Ne (Extraverted Intuition) imagines new possibilities in the external world and detects patterns to generate new ideas. This may take the form of brainstorming, creativity or synthesis of new ideas. It works by making connections between ideas that may seem random or unrealistic to others.

[J]e

Te (Extraverted Thinking) creates strategies and makes decisions based on effectiveness, efficiency, sustainability and other objective measures of performance. It is pragmatic and is useful for planning, logistics, time/resource management and other tasks that require “real world” problem solving. It validates its decisions based on empirical data and quantitative measurements and constantly searches for areas of improvement.

Fe (Extraverted Feeling) makes decisions based on values and their pragmatic consequences on people. It primarily deals with creating social harmony and adjusting attitudes and behaviors to assimilate into one’s social environment. It works in a similar fashion to Te, except it asks “Is this acceptable?” instead of “Does it work?”. It manifests itself in social graces, politeness and sensitivity towards others’ feelings.

[P]i

Si (Introverted Sensing) works by comparing new data against an internal archive of sensory experiences, feelings, data, facts and forms. It works by routinizing, preserving, reflecting and trusting what is known. It differs from Se because it constructs subjective forms of absorbed information instead of using raw sensory stimuli. It focuses on a single aspect of sensory experience (for example, sight) and takes a very detailed snapshot which is accurately stored and retrieved when a similar stimuli is encountered.

Ni (Introverted Intuition) is primarily an unconscious process and surfaces with solutions to novel problems and insights. It works by abstracting and extracting symbolic meaning from everyday experience and combining it with archetypes and learned patterns to provide insight and “meaning”. It can be described as a peripheral perception device. Unlike Ne, it is not driven by interest in novelty or mere curiosity but with searching for universal truths underlying common experience.

[J]i

Ti (Introverted Thinking) is a subjective judging function which works by evaluating ideas based on consistency, logical correctness, and comparing them against an internal framework of principles. It is mainly concerned with how things work and strives to find internal consistency and avoid self-contradiction, infinite regresses and other logical pitfalls.
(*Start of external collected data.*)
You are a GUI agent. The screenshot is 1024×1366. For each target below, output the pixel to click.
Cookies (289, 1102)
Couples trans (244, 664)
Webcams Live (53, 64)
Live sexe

It is a conscious linear process that follows a straight line of reasoning. It is analytical and works by dissecting ideas and systems into smaller components and providing a detailed explanation of the underlying processes and sub-processes.

Fi (Introverted Feeling) makes value judgments based on an internal set of values and strong sense of personal identity. It mainly works with subjective ideals and values and makes judgements based on resemblance and compatibility. It is attracted to ideas and evaluates them based on intangible phenomenon. Unlike Ti, it cannot easily articulate itself because it works by harmonizing feeling tones instead of forming a verbal narrative. It is used for making  judgements about moral and aesthetic worth.